In addition to structures, places of strategic importance like vantage points, spawn locations, good places for an ambush, and so on, are all good candidates for graph nodes. In short, any location that bots might be interested in for strategic reasons should be represented as a node in the graph.

24.3.2  Edges

The edges in the graph represent the game-world connections between the locations symbolized by nodes. A connection is created between two game-world locations if there is an AI navigable path between them. Building edge information can be done in two steps. The first step is to generate all possible connections so that every node has information about every other reachable node. A game-world pathfinding query from every node to every other node is performed; if the path is found, the path’s length is stored on the edge. This information is referred to as the edge’s cost. Connections need to be tested both ways because path-length information is going to be used in a meaningful way later, and for nontrivial maps, A-to-B and B-to-A paths will sometimes have different lengths.

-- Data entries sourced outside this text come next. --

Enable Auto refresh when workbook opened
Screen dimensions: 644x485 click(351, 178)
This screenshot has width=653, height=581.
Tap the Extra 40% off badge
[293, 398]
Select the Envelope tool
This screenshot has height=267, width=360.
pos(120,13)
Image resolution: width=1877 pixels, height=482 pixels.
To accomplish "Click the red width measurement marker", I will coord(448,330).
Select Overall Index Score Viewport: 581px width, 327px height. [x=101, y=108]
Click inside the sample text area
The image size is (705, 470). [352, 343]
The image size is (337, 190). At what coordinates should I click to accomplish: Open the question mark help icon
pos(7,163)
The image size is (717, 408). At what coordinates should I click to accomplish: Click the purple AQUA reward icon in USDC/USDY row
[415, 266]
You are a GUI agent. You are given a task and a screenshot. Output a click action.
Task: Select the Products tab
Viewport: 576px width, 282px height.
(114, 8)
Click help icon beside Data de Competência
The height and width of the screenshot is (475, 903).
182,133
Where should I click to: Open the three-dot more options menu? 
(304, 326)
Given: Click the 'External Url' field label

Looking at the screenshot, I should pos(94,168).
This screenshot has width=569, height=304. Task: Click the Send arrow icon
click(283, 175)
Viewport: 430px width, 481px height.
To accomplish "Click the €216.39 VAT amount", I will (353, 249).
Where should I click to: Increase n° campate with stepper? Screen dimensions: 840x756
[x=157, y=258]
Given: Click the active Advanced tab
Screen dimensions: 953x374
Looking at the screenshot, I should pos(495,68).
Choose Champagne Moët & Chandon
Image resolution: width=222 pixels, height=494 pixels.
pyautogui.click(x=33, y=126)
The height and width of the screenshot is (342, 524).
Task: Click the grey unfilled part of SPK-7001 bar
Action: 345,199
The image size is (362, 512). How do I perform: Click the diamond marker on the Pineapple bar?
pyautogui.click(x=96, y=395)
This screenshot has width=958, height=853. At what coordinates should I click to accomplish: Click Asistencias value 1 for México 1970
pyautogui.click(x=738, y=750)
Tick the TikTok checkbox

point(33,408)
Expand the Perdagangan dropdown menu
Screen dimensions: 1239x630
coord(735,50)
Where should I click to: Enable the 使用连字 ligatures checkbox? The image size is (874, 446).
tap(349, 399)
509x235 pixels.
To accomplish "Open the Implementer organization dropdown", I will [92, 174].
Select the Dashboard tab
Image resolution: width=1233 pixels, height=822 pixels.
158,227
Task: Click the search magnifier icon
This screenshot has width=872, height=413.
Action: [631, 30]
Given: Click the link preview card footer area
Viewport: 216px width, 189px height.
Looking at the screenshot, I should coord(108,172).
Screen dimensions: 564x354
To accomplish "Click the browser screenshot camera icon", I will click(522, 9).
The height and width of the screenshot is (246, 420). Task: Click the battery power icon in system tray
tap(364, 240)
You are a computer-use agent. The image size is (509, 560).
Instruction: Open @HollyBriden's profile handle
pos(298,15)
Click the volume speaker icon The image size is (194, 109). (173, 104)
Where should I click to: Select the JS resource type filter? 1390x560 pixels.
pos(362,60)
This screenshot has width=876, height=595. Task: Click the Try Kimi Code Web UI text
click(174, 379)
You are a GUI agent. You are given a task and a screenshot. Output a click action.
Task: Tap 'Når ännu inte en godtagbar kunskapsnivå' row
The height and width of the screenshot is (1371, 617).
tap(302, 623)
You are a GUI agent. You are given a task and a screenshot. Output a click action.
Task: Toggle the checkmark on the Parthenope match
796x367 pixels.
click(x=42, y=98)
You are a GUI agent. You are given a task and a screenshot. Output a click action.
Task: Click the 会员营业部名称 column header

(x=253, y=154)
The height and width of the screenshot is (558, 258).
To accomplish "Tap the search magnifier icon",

In most games, there are no isolated locations. Given enough time, a player can reach every location on a map from any other location—otherwise, why include that location in the game at all? With that in mind, the resulting graph is a complete digraph, which means it has an edge between every pair of nodes in the graph. This graph may sound expensive to create, but for our maps, it took less than three seconds. In any case, the computation is done offline when the game is created, so the cost does not impact the player’s experience.

The second step of the edge-building process is to prune unnecessary connections. By unnecessary, we mean edges that, when replaced with a combination of other edges, still sum up to a similar cost (within some configurable tolerance). Listing 24.1 describes the algorithm with pseudocode.

The EdgeCostOffset variable defines the tolerance that we allow in the combined cost of the edges that are replacing a single edge and is designer-configurable, which gives the map maker a degree of control over the edge generation process. The offset value should be ideally configurable for each map, as the values that work well on one map may not be as good on another. Having a way to force connections (i.e., shield them from pruning), as well as a way to manually prune edges, can come in handy as well.

Listing 24.1. Pruning of graph edges.

Graph::PruneEdges(InNodes, InOutEdges)

{

                    SortEdgesByCostDescending(InOutEdges)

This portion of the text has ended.